Segment Start: Dataset extract

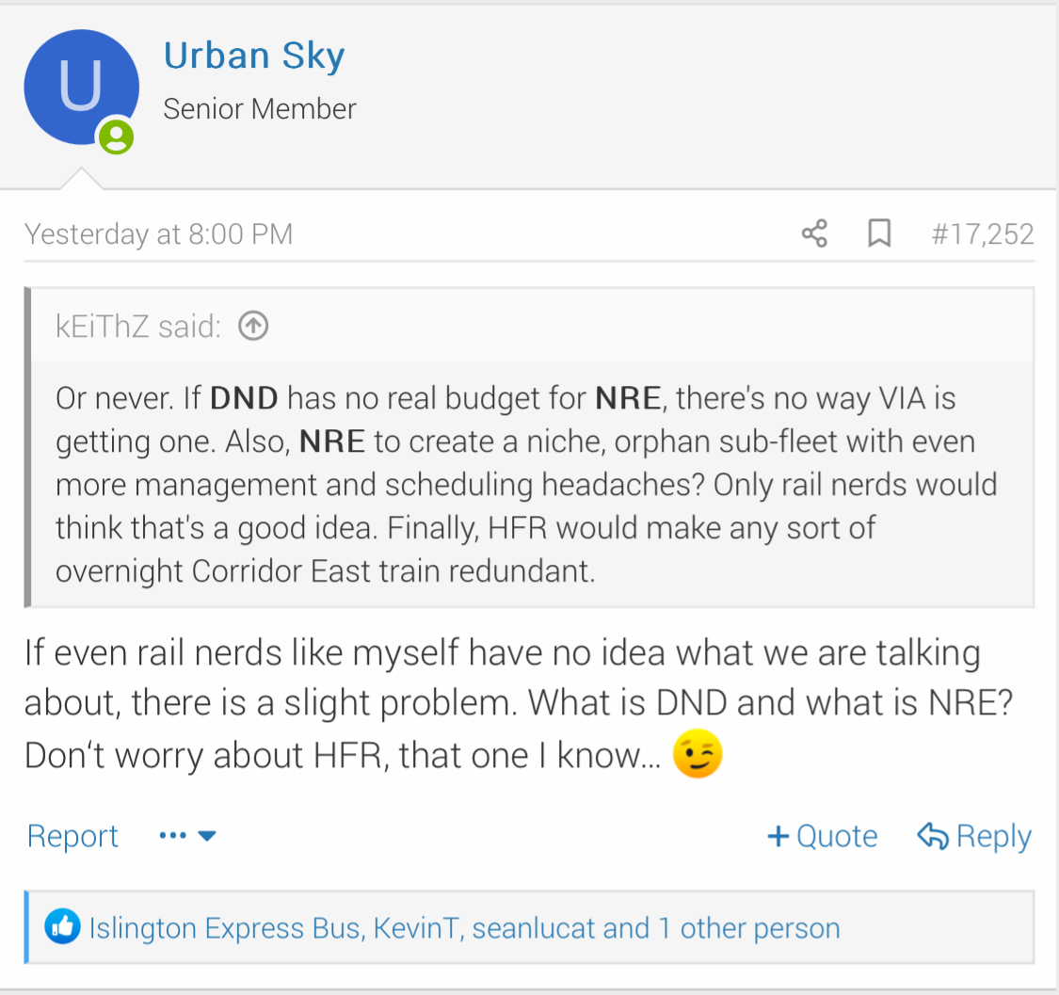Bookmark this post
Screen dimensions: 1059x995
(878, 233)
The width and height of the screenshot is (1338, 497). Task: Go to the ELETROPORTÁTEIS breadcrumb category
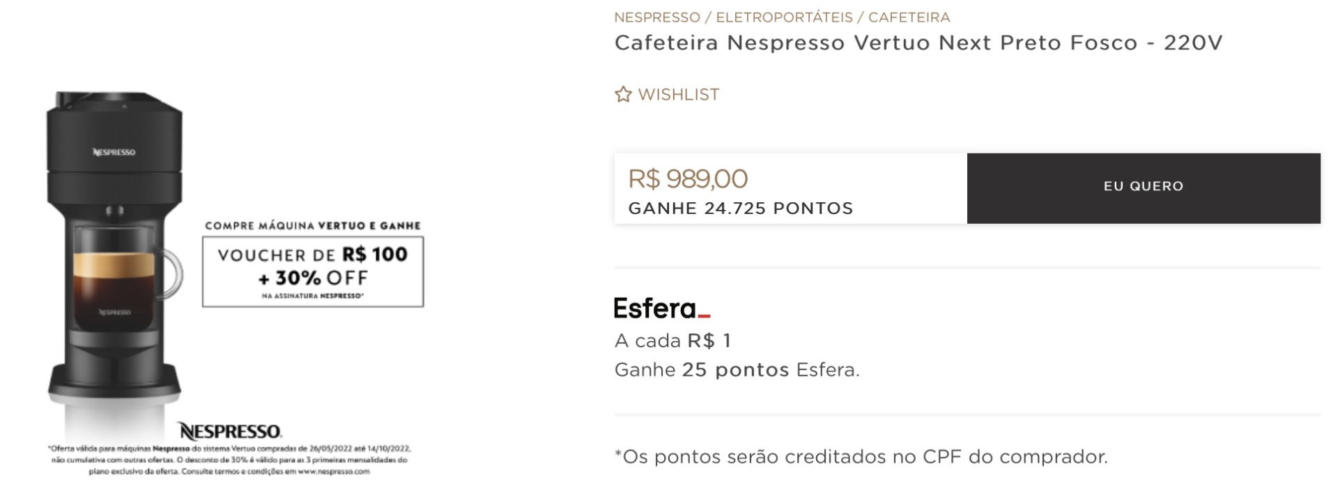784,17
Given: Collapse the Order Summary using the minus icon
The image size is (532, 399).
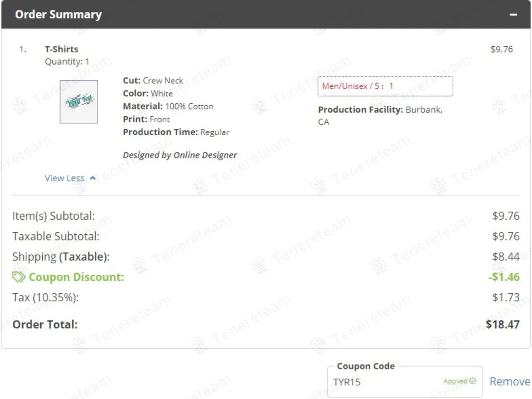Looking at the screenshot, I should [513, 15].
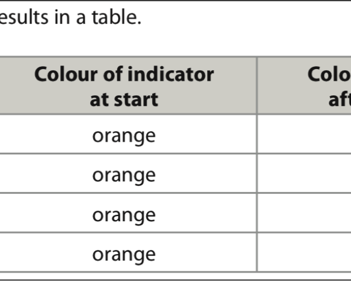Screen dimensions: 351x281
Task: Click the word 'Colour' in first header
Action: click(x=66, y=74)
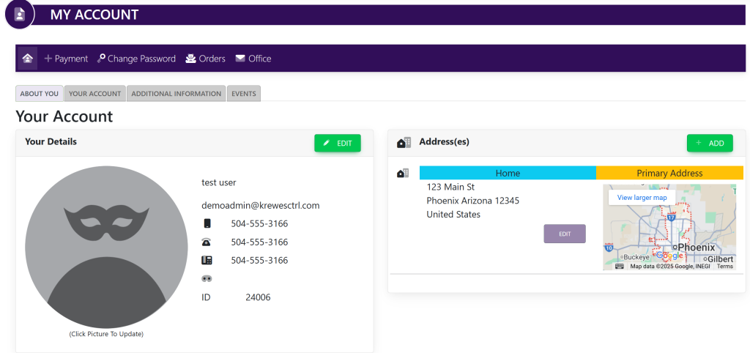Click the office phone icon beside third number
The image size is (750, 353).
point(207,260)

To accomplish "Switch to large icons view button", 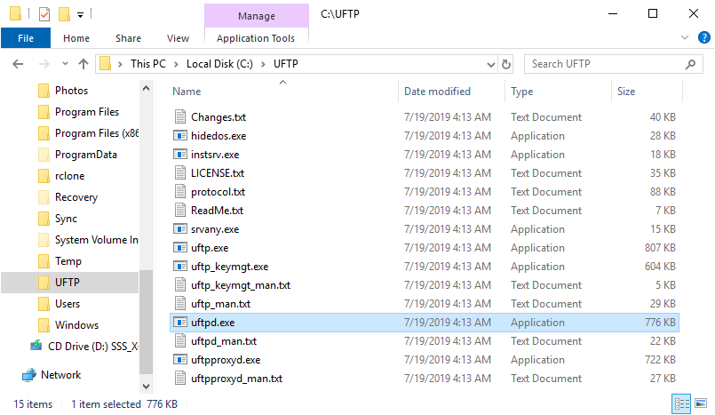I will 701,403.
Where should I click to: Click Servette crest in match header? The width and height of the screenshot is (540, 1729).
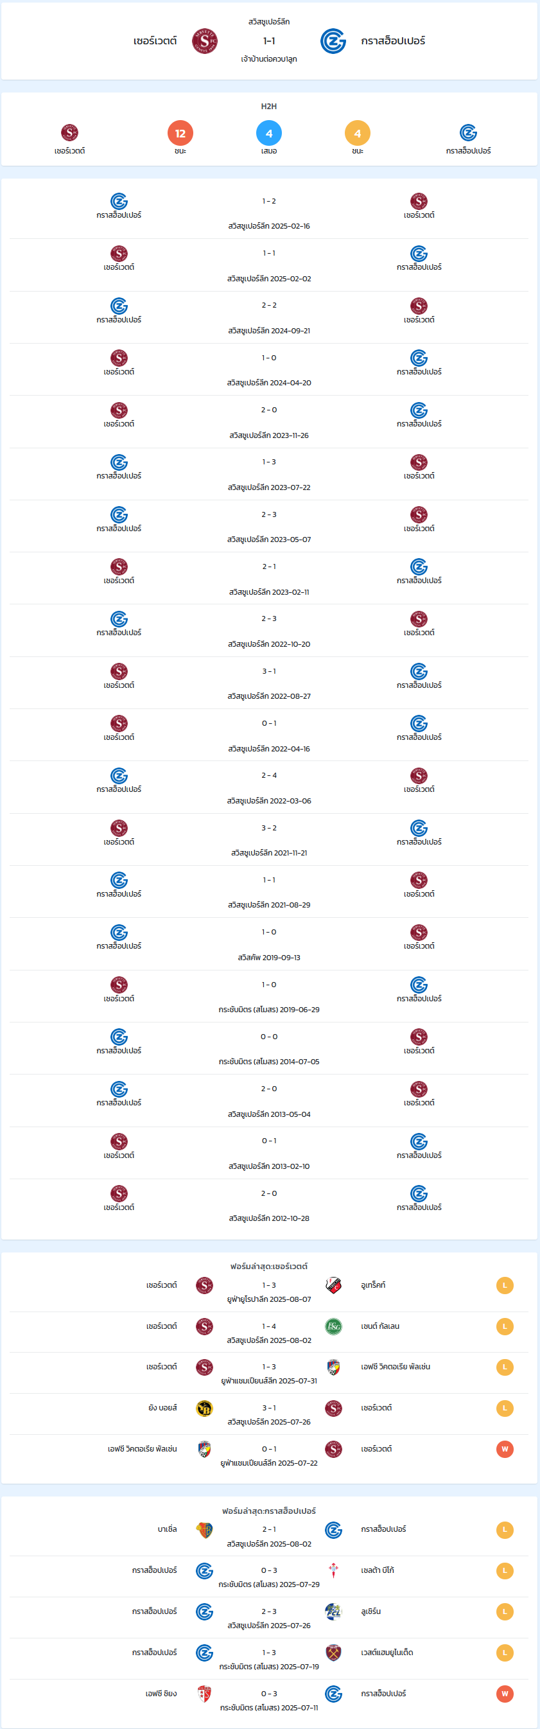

Segment End: Dataset extract

To do: From the material above, give again exactly the lines from the one that contains "The width and height of the screenshot is (1338, 497)." through the one that contains "Given: Collapse the", and leave out the pictures.

Completed task:
The width and height of the screenshot is (1338, 497). Task: Go to the ELETROPORTÁTEIS breadcrumb category
784,17
Given: Collapse the Order Summary using the minus icon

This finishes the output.